Z oświadczenia majątkowego wynika, że Jarosław Kaczyński jest dłużny Kazimierzowi Kujdzie 25 tysięcy złotych. Dużo? Śmiesznie mało, w porównaniu ze skalą biznesów, jakie łączą tych panów. Układu stworzonego przez PiS dopełnia nie kto inny, jak Tadeusz Rydzyk, jeden z bardziej znanych biznesmenów Kościoła rzymskokatolickiego. Podstawą konstrukcji jest długoletnia wierność Kazimierza Kujdy.

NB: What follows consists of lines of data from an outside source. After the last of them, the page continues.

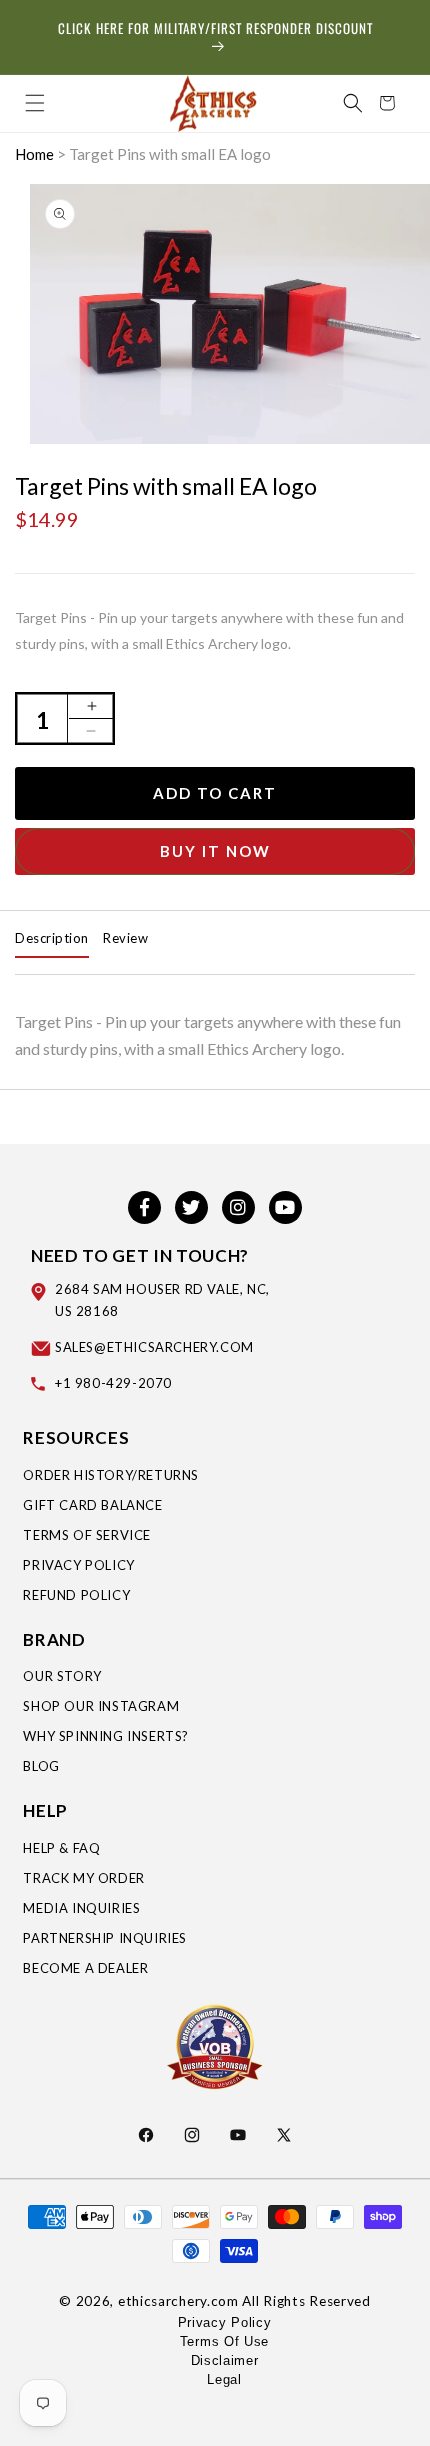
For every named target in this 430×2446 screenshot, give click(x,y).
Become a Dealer (85, 1968)
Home (34, 154)
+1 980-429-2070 (113, 1383)
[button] (35, 103)
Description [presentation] (52, 938)
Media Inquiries (81, 1908)
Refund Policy (76, 1595)
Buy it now (215, 851)
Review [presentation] (125, 938)
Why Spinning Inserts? (106, 1736)
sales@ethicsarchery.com (154, 1347)
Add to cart (215, 793)
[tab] (52, 939)
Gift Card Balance (92, 1505)
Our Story (62, 1676)
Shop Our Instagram (101, 1706)
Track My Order (83, 1878)
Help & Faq (61, 1848)
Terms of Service (87, 1535)
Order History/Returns (111, 1475)
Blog (41, 1766)
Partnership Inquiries (105, 1938)
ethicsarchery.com (178, 2301)
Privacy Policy (78, 1565)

To człowiek, który nawet zajmując eksponowane stanowisko trzyma się na uboczu. - W kontaktach osobistych jest bardzo sympatyczny i spokojny - ocenia Michał Krzymowski, dziennikarz "Newsweeka", który rozmawiał z nim kilka razy przy okazji pisania artykułów o imperium finansowym PiS.
Recykling stanowisk
Obecnie Kujda jest prezesem Narodowego Funduszu Ochrony Środowiska i Gospodarki Wodnej. Zresztą nie pierwszy raz. Funkcję tę pełnił już w latach 2000-2002 (za rządu AWS Jerzego Buzka) i 2006-2008 (za rządów PiS Marcinkiewicza/Kaczyńskiego). Przypomina pod tym względem kuzynów Jarosława Kaczyńskiego, których wódz PiS konsekwentnie umieszcza na tych samych stanowiskach, gdy partia zdobywa władzę.

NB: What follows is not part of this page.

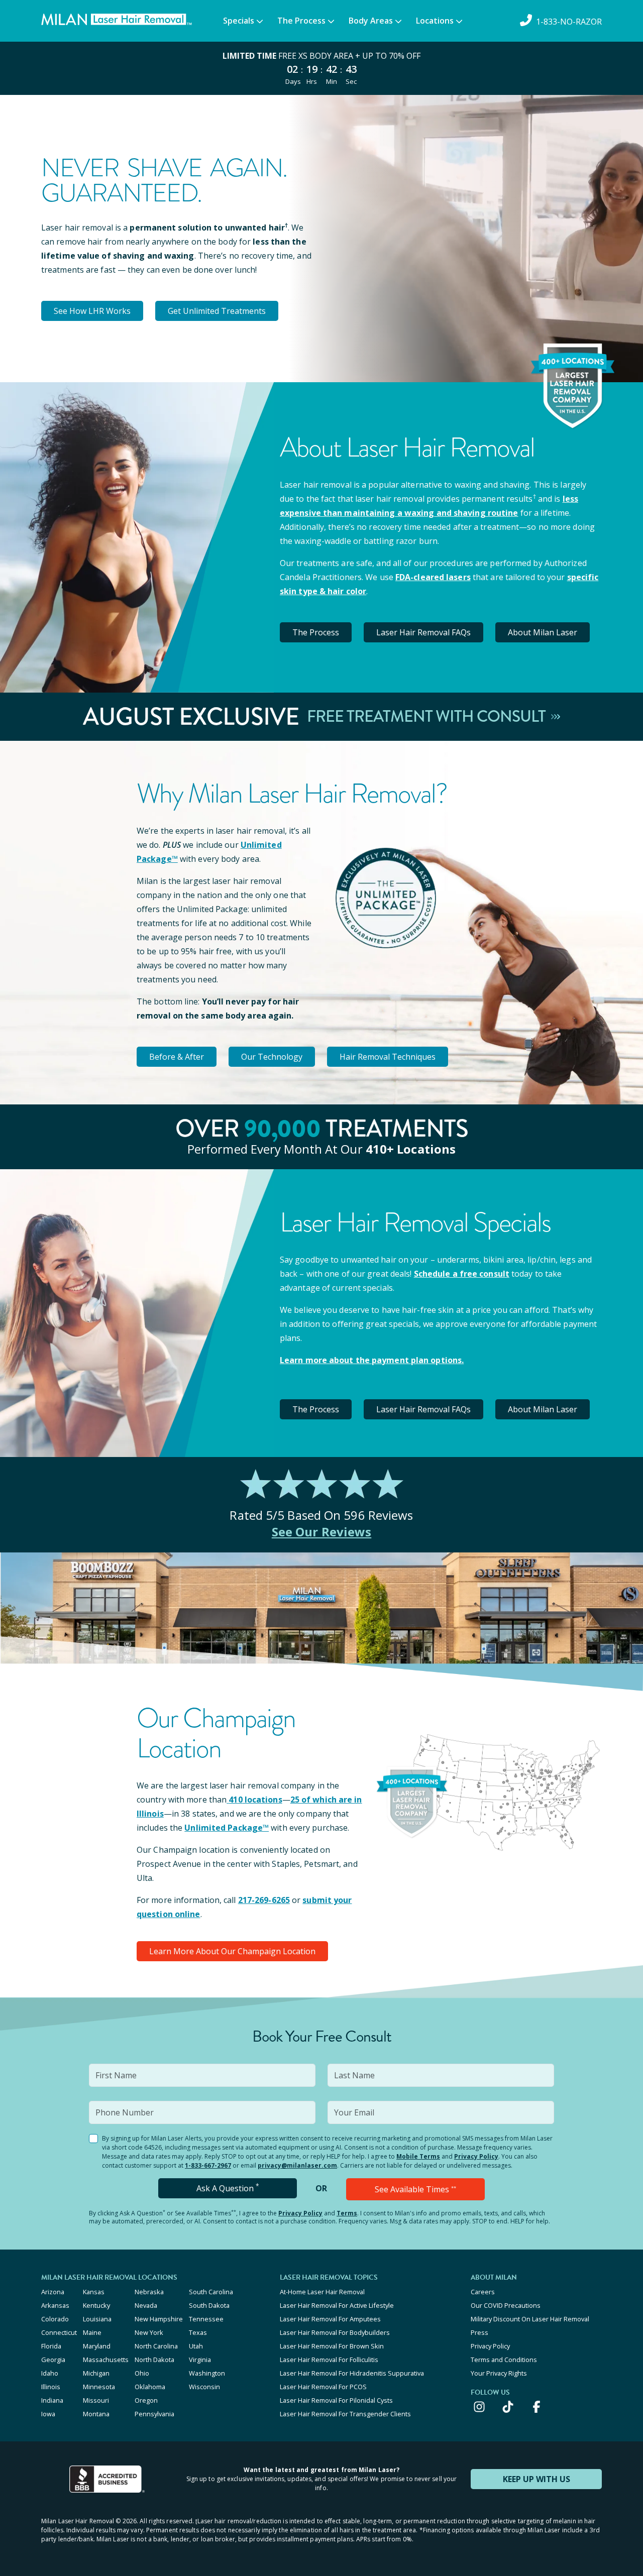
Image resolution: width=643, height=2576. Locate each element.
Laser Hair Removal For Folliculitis (329, 2359)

Kuzyn Jan Tomaszewski dba o ideologiczną czystość przejętej przez PiS Telewizji Publicznej. Kuzyn Konrad Tomaszewski wrócił na stanowisko dyrektora generalnego polskich lasów, więc podejmuje decyzje o lukratywnym obrocie drewnem. Kazimierz Kujda nie jest formalnie rodziną, ale należy do najbardziej zaufanych ludzi lidera PiS. Nic dziwnego. Znają się od wielu lat, a Kujda jest - według rozmówczyni, która woli pozostać anonimowa - skromny, niepewny siebie i uległy. Dzięki temu Jarosław Kaczyński może mu ufać.
Porozumienie na państwowym majątku
Rok 1990. Polska jest w chaosie transformacji. Wszystko się zmienia, z gospodarką włącznie. To całe zamieszanie jest okazją dla "zaradnych", by zagarnąć dla siebie państwowe, czyli - jak kąśliwie twierdzono w PRL - niczyje.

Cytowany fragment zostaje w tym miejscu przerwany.